## EXERCISE REQUIREMENTS
Could you return the lines below exactly, from the first line up to and including the line that holds "Contact (146, 2458)"?

::::

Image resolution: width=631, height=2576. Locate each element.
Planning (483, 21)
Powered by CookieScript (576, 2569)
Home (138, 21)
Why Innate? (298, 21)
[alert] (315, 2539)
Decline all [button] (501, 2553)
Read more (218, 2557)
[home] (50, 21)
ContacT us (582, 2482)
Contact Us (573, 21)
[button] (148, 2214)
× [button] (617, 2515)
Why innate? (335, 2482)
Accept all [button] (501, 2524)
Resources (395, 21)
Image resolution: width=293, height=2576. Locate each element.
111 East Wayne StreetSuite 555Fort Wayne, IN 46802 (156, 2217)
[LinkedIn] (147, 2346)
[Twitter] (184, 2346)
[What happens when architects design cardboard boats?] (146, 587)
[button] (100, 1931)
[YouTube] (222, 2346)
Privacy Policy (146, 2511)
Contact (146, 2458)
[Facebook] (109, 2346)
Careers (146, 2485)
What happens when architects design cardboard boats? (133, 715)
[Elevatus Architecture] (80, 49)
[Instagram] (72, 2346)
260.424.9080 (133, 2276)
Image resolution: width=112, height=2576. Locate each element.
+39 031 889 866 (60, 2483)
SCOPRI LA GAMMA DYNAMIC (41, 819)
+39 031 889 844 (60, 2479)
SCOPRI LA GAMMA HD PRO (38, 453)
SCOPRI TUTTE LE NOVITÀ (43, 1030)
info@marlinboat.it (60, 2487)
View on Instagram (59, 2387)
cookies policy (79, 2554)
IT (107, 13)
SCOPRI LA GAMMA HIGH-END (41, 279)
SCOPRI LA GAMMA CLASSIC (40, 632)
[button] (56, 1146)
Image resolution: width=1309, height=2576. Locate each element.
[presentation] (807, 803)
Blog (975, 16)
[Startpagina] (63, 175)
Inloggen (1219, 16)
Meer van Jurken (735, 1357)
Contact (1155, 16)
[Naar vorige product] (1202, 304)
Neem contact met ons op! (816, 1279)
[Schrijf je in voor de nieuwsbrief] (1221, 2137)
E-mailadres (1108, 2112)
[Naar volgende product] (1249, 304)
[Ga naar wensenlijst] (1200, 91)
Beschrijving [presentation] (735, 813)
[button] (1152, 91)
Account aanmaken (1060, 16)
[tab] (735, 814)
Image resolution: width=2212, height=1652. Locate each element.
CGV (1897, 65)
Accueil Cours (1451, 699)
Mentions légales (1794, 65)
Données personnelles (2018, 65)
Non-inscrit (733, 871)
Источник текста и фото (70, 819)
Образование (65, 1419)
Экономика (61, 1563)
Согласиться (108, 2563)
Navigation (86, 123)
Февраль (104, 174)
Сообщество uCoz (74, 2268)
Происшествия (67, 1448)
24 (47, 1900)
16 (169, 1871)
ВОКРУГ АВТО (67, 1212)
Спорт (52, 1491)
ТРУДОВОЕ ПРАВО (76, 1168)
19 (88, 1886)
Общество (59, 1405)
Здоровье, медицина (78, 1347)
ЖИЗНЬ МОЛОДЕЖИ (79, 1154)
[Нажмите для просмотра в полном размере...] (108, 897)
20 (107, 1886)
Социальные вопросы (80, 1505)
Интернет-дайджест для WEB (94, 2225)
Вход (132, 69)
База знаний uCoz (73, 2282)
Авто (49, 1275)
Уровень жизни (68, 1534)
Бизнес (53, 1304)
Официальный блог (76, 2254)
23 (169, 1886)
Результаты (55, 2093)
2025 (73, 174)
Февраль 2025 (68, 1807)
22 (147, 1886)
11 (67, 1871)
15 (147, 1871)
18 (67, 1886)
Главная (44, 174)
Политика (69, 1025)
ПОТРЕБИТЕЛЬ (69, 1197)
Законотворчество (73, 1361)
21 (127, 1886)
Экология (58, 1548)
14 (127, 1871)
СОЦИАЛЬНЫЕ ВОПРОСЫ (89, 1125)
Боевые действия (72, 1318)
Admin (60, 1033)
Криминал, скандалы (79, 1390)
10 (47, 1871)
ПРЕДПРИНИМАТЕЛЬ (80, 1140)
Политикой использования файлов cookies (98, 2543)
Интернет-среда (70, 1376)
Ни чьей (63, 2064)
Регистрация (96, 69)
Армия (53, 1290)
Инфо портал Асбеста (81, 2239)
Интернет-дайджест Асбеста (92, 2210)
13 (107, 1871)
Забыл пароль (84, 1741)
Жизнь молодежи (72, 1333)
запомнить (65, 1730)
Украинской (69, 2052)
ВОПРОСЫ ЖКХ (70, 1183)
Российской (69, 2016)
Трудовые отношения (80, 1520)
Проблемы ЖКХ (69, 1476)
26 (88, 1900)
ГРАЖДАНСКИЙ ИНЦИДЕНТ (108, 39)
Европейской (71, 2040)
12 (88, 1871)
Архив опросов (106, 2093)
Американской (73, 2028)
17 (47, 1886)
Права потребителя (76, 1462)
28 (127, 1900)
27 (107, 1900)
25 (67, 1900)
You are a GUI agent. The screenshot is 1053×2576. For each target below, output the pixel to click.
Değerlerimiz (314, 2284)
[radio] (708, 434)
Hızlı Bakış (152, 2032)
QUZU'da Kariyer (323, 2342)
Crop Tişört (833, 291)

::::

## ANSWER FOR THE TASK
Image resolution: width=631, height=2576. Locate each element.
Planning (483, 21)
Powered by CookieScript (576, 2569)
Home (138, 21)
Why Innate? (298, 21)
[alert] (315, 2539)
Decline all [button] (501, 2553)
Read more (218, 2557)
[home] (50, 21)
ContacT us (582, 2482)
Contact Us (573, 21)
[button] (148, 2214)
× [button] (617, 2515)
Why innate? (335, 2482)
Accept all [button] (501, 2524)
Resources (395, 21)
Image resolution: width=293, height=2576. Locate each element.
111 East Wayne StreetSuite 555Fort Wayne, IN 46802 (156, 2217)
[LinkedIn] (147, 2346)
[Twitter] (184, 2346)
[What happens when architects design cardboard boats?] (146, 587)
[button] (100, 1931)
[YouTube] (222, 2346)
Privacy Policy (146, 2511)
Contact (146, 2458)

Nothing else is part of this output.